__Exercise 1__
Quote the passage on Democratic politicians, starting at "Hilary is a" and ending at "with any Trumper.".

__Given passage__
>> begin
Having never campaigned for anything, she was thrust into the highest levels of politics without any skill development. It would be like going right from Little League to the Majors. No matter how much coaching she got, she just didn't have the skills.
Parties should lean into the primary process in order to find the best talent.
Hilary is a bad politician, but she's the best the democrats had (have?). No democrat right now is able to convincingly articulate any stance that is amenable to the centre, much less reach across the aisle. Polarization makes the task more difficult but not impossible. I can think of no democrat politician that has any charisma or rally skills. Its all partisan loyalty displays (BLM and Pride support), polemics about how the OTHER GUYS are evil and need to be stopped (everyone anti-maga) or mildly competent bureaucrats in boring constituencies without major insanity. This last category is a GOOD category that the dems have, but theyre not gonna be winners. Perhaps Gretchen Whitmer, Tony Evers or Mark Kelly can impress with quiet competence, but they can't slug it out in an open fight with Jeb Bush, let alone with any Trumper.
>> end
__Exercise 2__
In the records, starting at the line that contains "Given: Click the" and ending at the final line of the records, replace "field" with "input" and leave everything else unchanged. Reproduce only those lines, and omit the pictures.

Entries on target coordinates:
>> begin
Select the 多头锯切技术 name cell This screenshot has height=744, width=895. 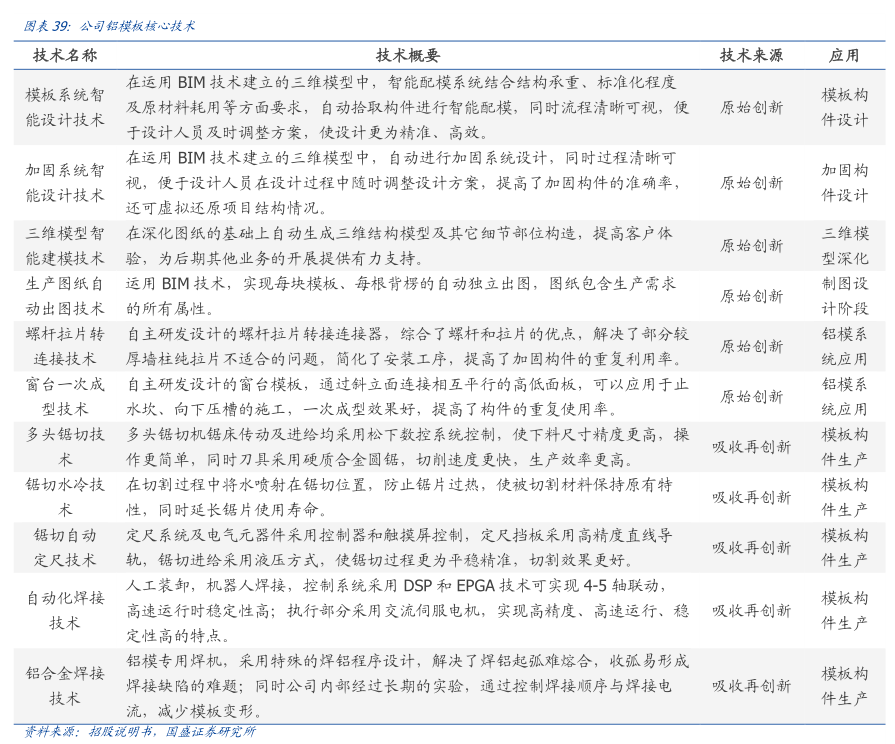[x=65, y=447]
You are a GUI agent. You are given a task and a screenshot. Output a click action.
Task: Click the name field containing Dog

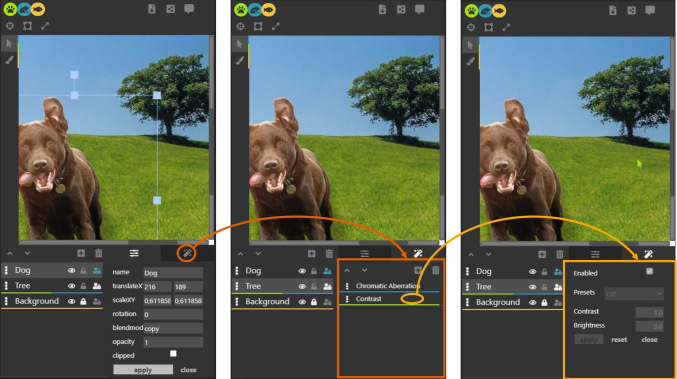(173, 273)
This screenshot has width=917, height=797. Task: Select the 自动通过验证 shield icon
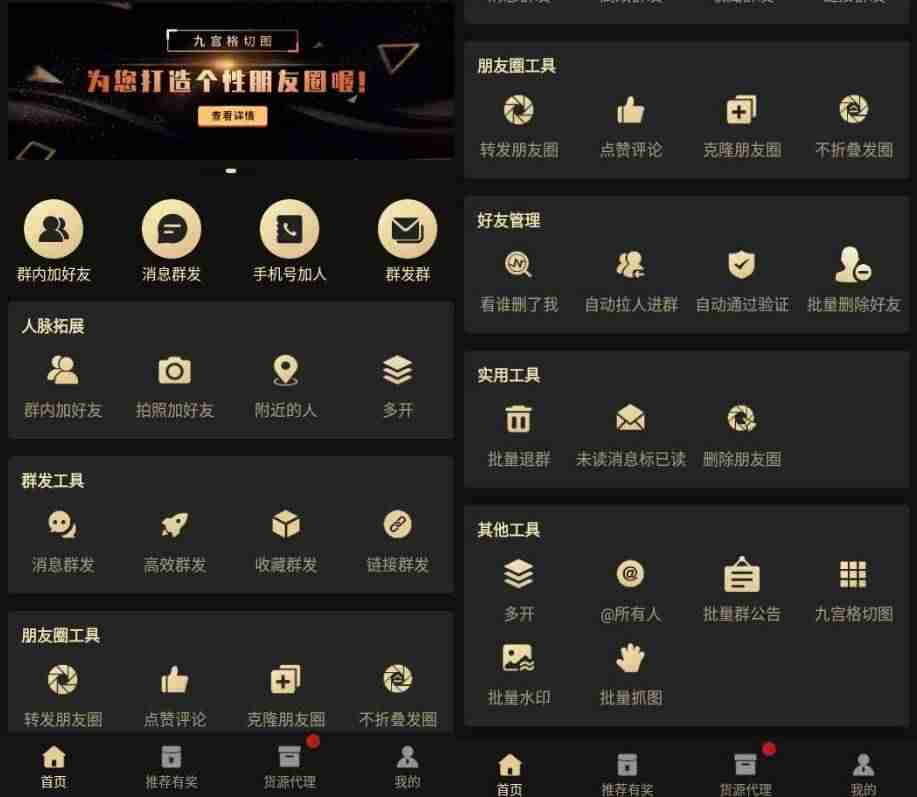click(742, 264)
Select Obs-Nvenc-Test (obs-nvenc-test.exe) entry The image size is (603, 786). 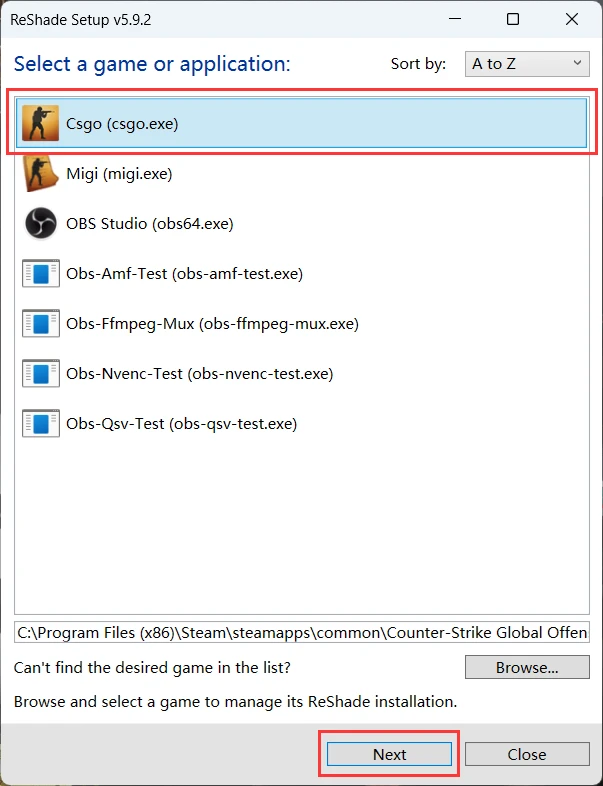coord(199,374)
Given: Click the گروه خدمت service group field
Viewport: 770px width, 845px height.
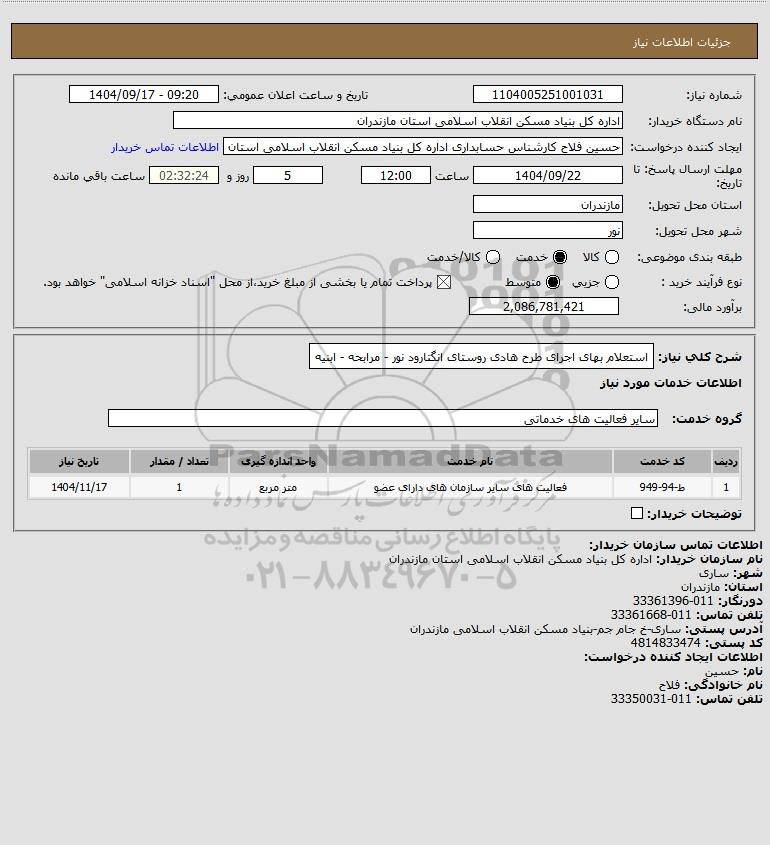Looking at the screenshot, I should point(383,418).
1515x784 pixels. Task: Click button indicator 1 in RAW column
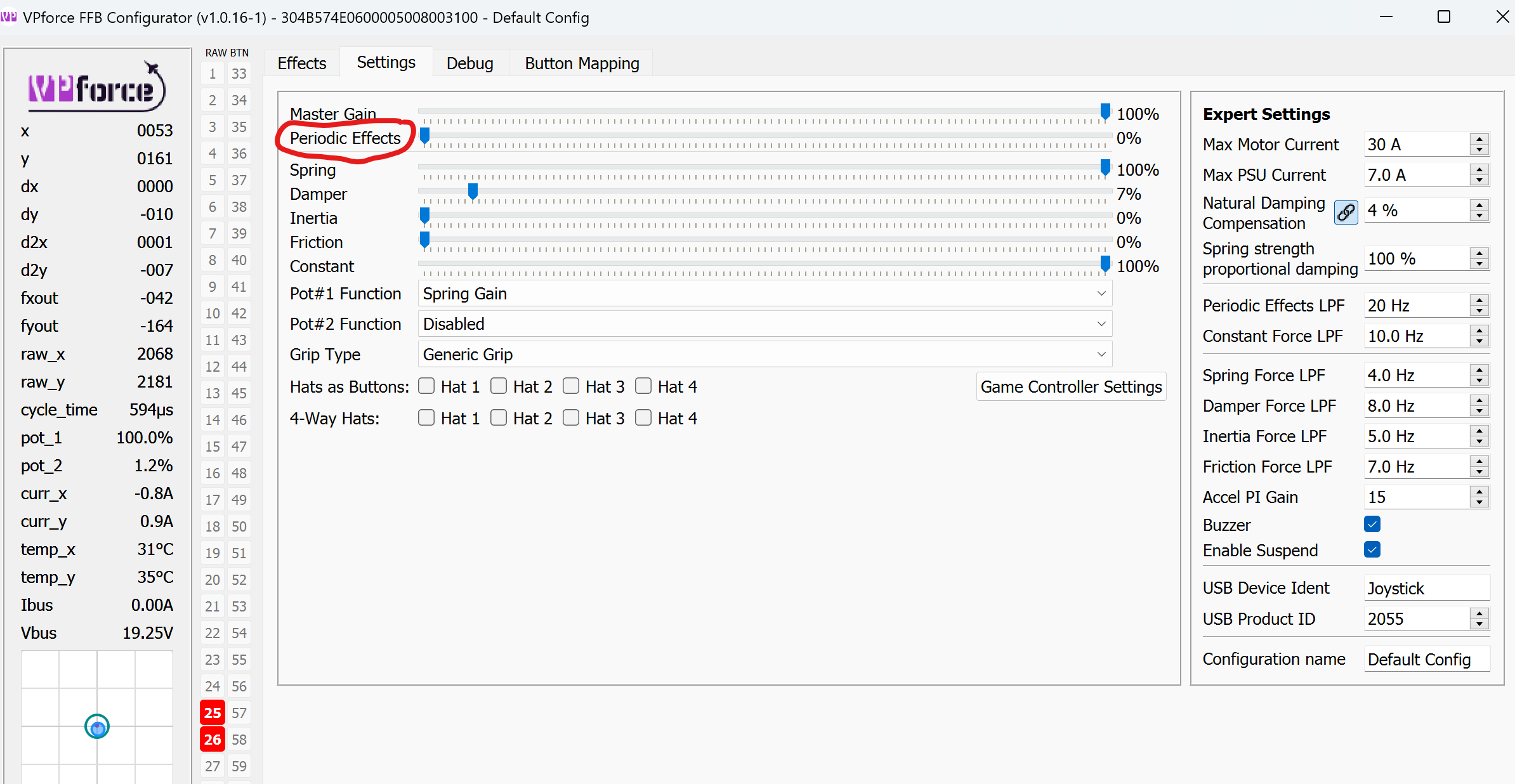point(213,74)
>> end
__Task answer 1__
Hilary is a bad politician, but she's the best the democrats had (have?). No democrat right now is able to convincingly articulate any stance that is amenable to the centre, much less reach across the aisle. Polarization makes the task more difficult but not impossible. I can think of no democrat politician that has any charisma or rally skills. Its all partisan loyalty displays (BLM and Pride support), polemics about how the OTHER GUYS are evil and need to be stopped (everyone anti-maga) or mildly competent bureaucrats in boring constituencies without major insanity. This last category is a GOOD category that the dems have, but theyre not gonna be winners. Perhaps Gretchen Whitmer, Tony Evers or Mark Kelly can impress with quiet competence, but they can't slug it out in an open fight with Jeb Bush, let alone with any Trumper.

__Task answer 2__
Given: Click the گروه خدمت service group input
Viewport: 770px width, 845px height.
Looking at the screenshot, I should point(383,418).
1515x784 pixels. Task: Click button indicator 1 in RAW column
point(213,74)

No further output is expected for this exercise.